Исходный отрывок –
•••••
Быть ответственным значит действовать упредительно. Взятие постсоветским художником на себя ответственности за собственный контекст неизбежно приведет его к активным действиям в социальном поле – подальше от эскапизма и безосновательных упований на автономию искусства. Мы должны наконец снять белые перчатки и заняться нашим контекстом напрямую, осознав возможность его реформирования, а также нашу собственную дееспособность внутри этого контекста. Как бы ни был интегрирован постсоветский культурный производитель в глобальном контексте, устойчивый художественный дискурс в постсоветском пространстве возможен только при наличии независимых локальных институций, периодических изданий и художественных школ. Альянсы с правительством и частным сектором никогда не заменят идущие снизу инициативы, самоорганизовывание и независимые платформы.
•••••
Задание –
При каком условии, по словам отрывка, в постсоветском пространстве возможен устойчивый художественный дискурс? Записи никак не связаны с отрывком.
•••••
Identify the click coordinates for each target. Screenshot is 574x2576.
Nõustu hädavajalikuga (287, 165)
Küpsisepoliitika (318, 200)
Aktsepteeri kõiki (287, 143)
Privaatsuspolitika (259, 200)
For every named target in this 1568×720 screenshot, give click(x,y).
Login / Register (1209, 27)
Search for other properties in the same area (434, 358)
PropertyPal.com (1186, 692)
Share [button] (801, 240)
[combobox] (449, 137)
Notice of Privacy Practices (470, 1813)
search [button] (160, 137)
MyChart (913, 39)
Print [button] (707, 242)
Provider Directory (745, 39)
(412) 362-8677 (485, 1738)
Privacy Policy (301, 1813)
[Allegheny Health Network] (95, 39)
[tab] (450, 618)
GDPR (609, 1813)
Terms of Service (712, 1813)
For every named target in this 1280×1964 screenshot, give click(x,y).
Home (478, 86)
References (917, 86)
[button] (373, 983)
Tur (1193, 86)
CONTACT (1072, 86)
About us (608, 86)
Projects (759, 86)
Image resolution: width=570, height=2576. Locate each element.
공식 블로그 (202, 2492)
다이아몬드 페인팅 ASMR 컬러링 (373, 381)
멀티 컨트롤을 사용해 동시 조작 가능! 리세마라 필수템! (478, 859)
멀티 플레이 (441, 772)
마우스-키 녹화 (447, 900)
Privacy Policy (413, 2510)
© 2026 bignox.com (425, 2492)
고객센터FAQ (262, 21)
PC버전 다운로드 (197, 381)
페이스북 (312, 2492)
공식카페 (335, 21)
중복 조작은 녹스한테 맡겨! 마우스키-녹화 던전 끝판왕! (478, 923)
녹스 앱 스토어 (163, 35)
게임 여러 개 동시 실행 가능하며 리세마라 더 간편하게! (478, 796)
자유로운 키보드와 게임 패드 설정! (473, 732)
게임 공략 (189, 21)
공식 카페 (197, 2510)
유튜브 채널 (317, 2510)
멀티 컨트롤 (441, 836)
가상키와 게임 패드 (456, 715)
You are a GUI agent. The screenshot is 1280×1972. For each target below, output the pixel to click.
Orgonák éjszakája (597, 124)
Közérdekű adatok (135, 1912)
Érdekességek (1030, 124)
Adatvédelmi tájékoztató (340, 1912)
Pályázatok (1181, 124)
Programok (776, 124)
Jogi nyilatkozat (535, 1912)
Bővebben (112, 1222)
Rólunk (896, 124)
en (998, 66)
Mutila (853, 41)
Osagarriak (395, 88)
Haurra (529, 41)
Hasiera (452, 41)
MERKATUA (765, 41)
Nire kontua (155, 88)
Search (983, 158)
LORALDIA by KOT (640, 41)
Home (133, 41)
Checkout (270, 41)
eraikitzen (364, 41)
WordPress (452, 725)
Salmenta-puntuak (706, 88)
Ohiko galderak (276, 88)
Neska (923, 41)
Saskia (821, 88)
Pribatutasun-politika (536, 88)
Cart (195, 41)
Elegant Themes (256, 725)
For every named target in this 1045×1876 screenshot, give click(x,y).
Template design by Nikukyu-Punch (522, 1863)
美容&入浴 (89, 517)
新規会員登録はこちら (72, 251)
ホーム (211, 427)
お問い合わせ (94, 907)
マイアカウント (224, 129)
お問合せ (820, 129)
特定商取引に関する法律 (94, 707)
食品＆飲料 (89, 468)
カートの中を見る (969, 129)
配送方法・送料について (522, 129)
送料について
•••••
Ответ –
Только при наличии независимых локальных институций, периодических изданий и художественных школ.